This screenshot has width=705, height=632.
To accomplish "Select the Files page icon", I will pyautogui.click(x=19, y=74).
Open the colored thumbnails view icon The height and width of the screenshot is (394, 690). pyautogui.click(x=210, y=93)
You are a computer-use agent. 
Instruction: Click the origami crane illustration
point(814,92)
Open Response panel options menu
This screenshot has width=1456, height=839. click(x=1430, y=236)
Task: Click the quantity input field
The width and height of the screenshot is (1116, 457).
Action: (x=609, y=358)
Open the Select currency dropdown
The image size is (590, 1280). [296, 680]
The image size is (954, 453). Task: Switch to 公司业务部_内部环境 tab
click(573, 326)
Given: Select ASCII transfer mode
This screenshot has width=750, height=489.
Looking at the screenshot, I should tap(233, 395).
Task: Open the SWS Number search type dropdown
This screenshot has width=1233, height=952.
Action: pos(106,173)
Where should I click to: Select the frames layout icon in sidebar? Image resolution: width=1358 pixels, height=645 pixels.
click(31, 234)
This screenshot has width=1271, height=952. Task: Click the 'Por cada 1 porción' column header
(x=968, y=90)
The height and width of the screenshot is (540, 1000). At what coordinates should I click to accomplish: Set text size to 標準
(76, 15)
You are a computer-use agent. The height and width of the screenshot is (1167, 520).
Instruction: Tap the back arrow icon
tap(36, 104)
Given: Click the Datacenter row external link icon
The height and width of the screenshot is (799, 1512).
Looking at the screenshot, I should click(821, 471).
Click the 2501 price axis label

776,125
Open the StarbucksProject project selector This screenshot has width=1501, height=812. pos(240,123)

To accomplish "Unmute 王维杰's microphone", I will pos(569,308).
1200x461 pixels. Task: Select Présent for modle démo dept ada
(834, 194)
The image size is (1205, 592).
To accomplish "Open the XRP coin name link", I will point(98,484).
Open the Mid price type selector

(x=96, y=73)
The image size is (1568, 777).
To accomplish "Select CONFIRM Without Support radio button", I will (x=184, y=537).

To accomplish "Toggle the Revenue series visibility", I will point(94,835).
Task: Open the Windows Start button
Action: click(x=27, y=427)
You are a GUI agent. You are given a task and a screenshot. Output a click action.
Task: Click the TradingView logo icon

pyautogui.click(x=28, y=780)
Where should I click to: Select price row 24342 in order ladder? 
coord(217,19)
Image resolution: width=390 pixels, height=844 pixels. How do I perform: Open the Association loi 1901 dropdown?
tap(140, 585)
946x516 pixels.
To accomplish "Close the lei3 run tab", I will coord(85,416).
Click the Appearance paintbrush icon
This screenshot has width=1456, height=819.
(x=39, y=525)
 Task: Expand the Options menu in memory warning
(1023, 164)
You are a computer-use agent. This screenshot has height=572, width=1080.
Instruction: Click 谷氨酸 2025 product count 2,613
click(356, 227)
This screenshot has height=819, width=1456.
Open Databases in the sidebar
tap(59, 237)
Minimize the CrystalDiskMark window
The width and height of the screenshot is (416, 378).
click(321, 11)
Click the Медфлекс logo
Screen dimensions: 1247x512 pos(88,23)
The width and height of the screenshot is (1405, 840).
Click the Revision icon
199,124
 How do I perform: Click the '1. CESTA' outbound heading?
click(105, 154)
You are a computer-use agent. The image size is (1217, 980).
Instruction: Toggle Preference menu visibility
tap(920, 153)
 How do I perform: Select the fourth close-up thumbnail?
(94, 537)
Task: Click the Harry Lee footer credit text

══════════════════════════════

### Task goal
Write out each of the items above word for word, without changing anything.

### Exercise answer
This screenshot has width=705, height=632.
To accomplish "Select the Files page icon", I will pyautogui.click(x=19, y=74).
Open the colored thumbnails view icon The height and width of the screenshot is (394, 690). pyautogui.click(x=210, y=93)
You are a computer-use agent. 
Instruction: Click the origami crane illustration
point(814,92)
Open Response panel options menu
This screenshot has width=1456, height=839. click(x=1430, y=236)
Task: Click the quantity input field
The width and height of the screenshot is (1116, 457).
Action: (x=609, y=358)
Open the Select currency dropdown
The image size is (590, 1280). [296, 680]
The image size is (954, 453). Task: Switch to 公司业务部_内部环境 tab
click(573, 326)
Given: Select ASCII transfer mode
This screenshot has width=750, height=489.
Looking at the screenshot, I should tap(233, 395).
Task: Open the SWS Number search type dropdown
This screenshot has width=1233, height=952.
Action: pos(106,173)
Where should I click to: Select the frames layout icon in sidebar? Image resolution: width=1358 pixels, height=645 pixels.
click(31, 234)
This screenshot has width=1271, height=952. Task: Click the 'Por cada 1 porción' column header
(x=968, y=90)
The height and width of the screenshot is (540, 1000). At what coordinates should I click to accomplish: Set text size to 標準
(76, 15)
You are a computer-use agent. The height and width of the screenshot is (1167, 520).
Instruction: Tap the back arrow icon
tap(36, 104)
Given: Click the Datacenter row external link icon
The height and width of the screenshot is (799, 1512).
Looking at the screenshot, I should click(821, 471).
Click the 2501 price axis label

776,125
Open the StarbucksProject project selector This screenshot has width=1501, height=812. pos(240,123)

To accomplish "Unmute 王维杰's microphone", I will pos(569,308).
1200x461 pixels. Task: Select Présent for modle démo dept ada
(834, 194)
The image size is (1205, 592).
To accomplish "Open the XRP coin name link", I will point(98,484).
Open the Mid price type selector

(x=96, y=73)
The image size is (1568, 777).
To accomplish "Select CONFIRM Without Support radio button", I will (x=184, y=537).

To accomplish "Toggle the Revenue series visibility", I will point(94,835).
Task: Open the Windows Start button
Action: click(x=27, y=427)
You are a GUI agent. You are given a task and a screenshot. Output a click action.
Task: Click the TradingView logo icon

pyautogui.click(x=28, y=780)
Where should I click to: Select price row 24342 in order ladder? 
coord(217,19)
Image resolution: width=390 pixels, height=844 pixels. How do I perform: Open the Association loi 1901 dropdown?
tap(140, 585)
946x516 pixels.
To accomplish "Close the lei3 run tab", I will coord(85,416).
Click the Appearance paintbrush icon
This screenshot has width=1456, height=819.
(x=39, y=525)
 Task: Expand the Options menu in memory warning
(1023, 164)
You are a computer-use agent. This screenshot has height=572, width=1080.
Instruction: Click 谷氨酸 2025 product count 2,613
click(356, 227)
This screenshot has height=819, width=1456.
Open Databases in the sidebar
tap(59, 237)
Minimize the CrystalDiskMark window
The width and height of the screenshot is (416, 378).
click(321, 11)
Click the Медфлекс logo
Screen dimensions: 1247x512 pos(88,23)
The width and height of the screenshot is (1405, 840).
Click the Revision icon
199,124
 How do I perform: Click the '1. CESTA' outbound heading?
click(105, 154)
You are a computer-use agent. The image size is (1217, 980).
Instruction: Toggle Preference menu visibility
tap(920, 153)
 How do I perform: Select the fourth close-up thumbnail?
(94, 537)
Task: Click the Harry Lee footer credit text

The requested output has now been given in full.